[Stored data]

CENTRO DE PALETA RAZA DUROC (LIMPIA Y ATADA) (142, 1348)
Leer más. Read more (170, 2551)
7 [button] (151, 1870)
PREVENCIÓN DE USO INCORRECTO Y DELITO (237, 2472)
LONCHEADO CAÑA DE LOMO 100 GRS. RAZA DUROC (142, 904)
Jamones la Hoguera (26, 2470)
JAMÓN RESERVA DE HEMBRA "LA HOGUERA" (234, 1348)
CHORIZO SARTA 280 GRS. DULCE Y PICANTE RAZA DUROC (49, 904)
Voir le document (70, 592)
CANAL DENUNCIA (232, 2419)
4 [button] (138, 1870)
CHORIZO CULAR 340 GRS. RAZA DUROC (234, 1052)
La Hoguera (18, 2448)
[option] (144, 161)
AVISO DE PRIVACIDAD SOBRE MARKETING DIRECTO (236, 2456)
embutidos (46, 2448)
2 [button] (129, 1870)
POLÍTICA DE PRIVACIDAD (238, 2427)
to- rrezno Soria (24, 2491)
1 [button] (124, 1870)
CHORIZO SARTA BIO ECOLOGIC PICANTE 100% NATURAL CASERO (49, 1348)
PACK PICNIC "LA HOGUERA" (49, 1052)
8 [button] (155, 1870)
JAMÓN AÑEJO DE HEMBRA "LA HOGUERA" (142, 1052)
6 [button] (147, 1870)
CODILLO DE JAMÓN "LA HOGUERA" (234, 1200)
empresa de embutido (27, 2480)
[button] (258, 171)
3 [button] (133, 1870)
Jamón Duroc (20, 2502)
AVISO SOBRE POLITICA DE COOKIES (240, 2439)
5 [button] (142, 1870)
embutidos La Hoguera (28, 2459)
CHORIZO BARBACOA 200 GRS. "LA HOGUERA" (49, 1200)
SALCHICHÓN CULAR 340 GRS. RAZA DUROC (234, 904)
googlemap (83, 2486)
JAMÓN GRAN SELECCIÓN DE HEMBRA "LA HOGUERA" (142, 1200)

§ What you have to do:
Reproduce all of the stored data above, line by line, without any change.

§ The answer:
CENTRO DE PALETA RAZA DUROC (LIMPIA Y ATADA) (142, 1348)
Leer más. Read more (170, 2551)
7 [button] (151, 1870)
PREVENCIÓN DE USO INCORRECTO Y DELITO (237, 2472)
LONCHEADO CAÑA DE LOMO 100 GRS. RAZA DUROC (142, 904)
Jamones la Hoguera (26, 2470)
JAMÓN RESERVA DE HEMBRA "LA HOGUERA" (234, 1348)
CHORIZO SARTA 280 GRS. DULCE Y PICANTE RAZA DUROC (49, 904)
Voir le document (70, 592)
CANAL DENUNCIA (232, 2419)
4 [button] (138, 1870)
CHORIZO CULAR 340 GRS. RAZA DUROC (234, 1052)
La Hoguera (18, 2448)
[option] (144, 161)
AVISO DE PRIVACIDAD SOBRE MARKETING DIRECTO (236, 2456)
embutidos (46, 2448)
2 [button] (129, 1870)
POLÍTICA DE PRIVACIDAD (238, 2427)
to- rrezno Soria (24, 2491)
1 [button] (124, 1870)
CHORIZO SARTA BIO ECOLOGIC PICANTE 100% NATURAL CASERO (49, 1348)
PACK PICNIC "LA HOGUERA" (49, 1052)
8 [button] (155, 1870)
JAMÓN AÑEJO DE HEMBRA "LA HOGUERA" (142, 1052)
6 [button] (147, 1870)
CODILLO DE JAMÓN "LA HOGUERA" (234, 1200)
empresa de embutido (27, 2480)
[button] (258, 171)
3 [button] (133, 1870)
Jamón Duroc (20, 2502)
AVISO SOBRE POLITICA DE COOKIES (240, 2439)
5 [button] (142, 1870)
embutidos La Hoguera (28, 2459)
CHORIZO BARBACOA 200 GRS. "LA HOGUERA" (49, 1200)
SALCHICHÓN CULAR 340 GRS. RAZA DUROC (234, 904)
googlemap (83, 2486)
JAMÓN GRAN SELECCIÓN DE HEMBRA "LA HOGUERA" (142, 1200)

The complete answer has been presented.